Aksa Tufanı'ın yıllardır biriken bir öfkenin neticesi olduğuna değinen Keskin, "Hatta İngilizlerin işgali ile 1917’den beri devam eden bir zulüm düzeni, uzun vadeli süregelen bir soykırım çabası vardır. 7 Ekim'de başlayan Aksa Tufanı operasyonu anlık bir öfkenin neticesi değil, 75 yıllık işgal, katliam, soykırım ve yayılma politikasına karşı verilen bir kurtuluş mücadelesidir. Bu anlamda Filistinlilerde birikmiş olan öfke ve işgalden kurtulma arzusunun baş aktörü ve temsilcisi HAMAS olmuştur. Bugün siyonist işgal çeteleri, sözde HAMAS'ı hedef alarak gerçekleştirdiği saldırılarda bütün dünyanın gözü önünde her gün savaş suçları işlemekte ve işlediği bu savaş suçlarına büyük şeytan Amerika ve diğer batılı ülkeler, destek olmak için devlet başkanları düzeyinde ziyaretler dahi gerçekleştirmektedirler. Böylelikle kimi menfaatler uğruna Batılı liderler ve insanlıktan nasibini almayanlar açıkça zalimin safında yer alırken bizler de mazlumun safında yer almayı izzet ve şeref vesilesi olarak kabul ediyor ve diyoruz ki; küfür tek milletse biz Müslümanlar da tek milletiz. Bugün bu zulme karşı tek millet ve tek ümmet olma vaktidir." ifadelerini kullandı.
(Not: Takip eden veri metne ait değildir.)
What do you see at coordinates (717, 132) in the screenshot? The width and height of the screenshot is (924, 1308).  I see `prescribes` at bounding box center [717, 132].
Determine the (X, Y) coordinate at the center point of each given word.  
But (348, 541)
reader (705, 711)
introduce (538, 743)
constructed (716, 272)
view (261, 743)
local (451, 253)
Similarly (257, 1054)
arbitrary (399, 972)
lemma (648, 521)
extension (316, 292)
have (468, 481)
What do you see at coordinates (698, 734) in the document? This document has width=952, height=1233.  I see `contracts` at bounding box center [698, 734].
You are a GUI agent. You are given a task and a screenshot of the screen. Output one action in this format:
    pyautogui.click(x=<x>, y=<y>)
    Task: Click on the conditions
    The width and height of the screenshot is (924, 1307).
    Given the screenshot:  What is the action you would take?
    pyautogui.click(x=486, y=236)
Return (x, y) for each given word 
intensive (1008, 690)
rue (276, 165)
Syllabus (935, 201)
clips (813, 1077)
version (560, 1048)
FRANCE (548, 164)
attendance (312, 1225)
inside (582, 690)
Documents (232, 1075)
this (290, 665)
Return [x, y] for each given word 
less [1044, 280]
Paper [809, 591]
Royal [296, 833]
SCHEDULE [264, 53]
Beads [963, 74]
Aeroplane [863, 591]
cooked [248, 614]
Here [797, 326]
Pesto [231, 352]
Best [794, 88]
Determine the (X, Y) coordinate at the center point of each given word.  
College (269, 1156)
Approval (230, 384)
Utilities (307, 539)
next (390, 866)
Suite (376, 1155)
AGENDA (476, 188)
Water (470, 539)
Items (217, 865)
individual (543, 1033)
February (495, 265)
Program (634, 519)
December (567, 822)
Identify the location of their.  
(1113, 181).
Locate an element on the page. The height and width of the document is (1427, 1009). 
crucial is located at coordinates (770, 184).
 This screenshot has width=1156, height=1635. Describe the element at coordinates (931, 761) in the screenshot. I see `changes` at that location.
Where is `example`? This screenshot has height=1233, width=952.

"Filistin direnişine aralıksız bir şekilde maddi yardımlar devam ettirilmeli"
Keskin, Filistin davasının yalnız bırakılmaması gerektiğine değinerek, "Bizler zulme karşı az veya çok sesini yükselten hiçbir devletin veya yetkilinin çabasını görmezden gelmiyor ama bunun yeterli olmadığını da açıkça görüyoruz. Gazze’de devam eden katliam da bunun canlı şahididir. Yaşanan bütün bu zulümler karşısında, halkımıza çağrımız; meydanlar boş bırakılmamalı, Filistin direnişine aralıksız bir şekilde maddi yardımlar devam ettirilmeli, siyonistlerin ve destekçilerinin mallarına süresiz bir şekilde boykota devam edilmelidir. Bu hususta tüm esnafımız da bundan sonra siyonizme destek veren firmaların mallarını ne almalı ne de satmalıdır. Filistin’e sınırı olan Lübnan, Ürdün, Mısır ve Suriye halklarına çağrımız ise: Bu vahşet devam ettiği müddetçe sınıra yığılmaları, orada nöbet tutmaya devam etmeleri, yardım ve destek ulaştırmak için bütün gayret ve yolları denemeleridir. İşgalci siyonistlere çağrımız; Filistin’de işgal ettiğiniz topraklar Filistinlilerindir. Siz nereden gelmiş iseniz geldiğiniz ülkelere geri dönün. Çünkü Filistin toprakları asla size vatan olmayacaktır. Orada asla güvende olmayacaksınız." şeklinde konuştu.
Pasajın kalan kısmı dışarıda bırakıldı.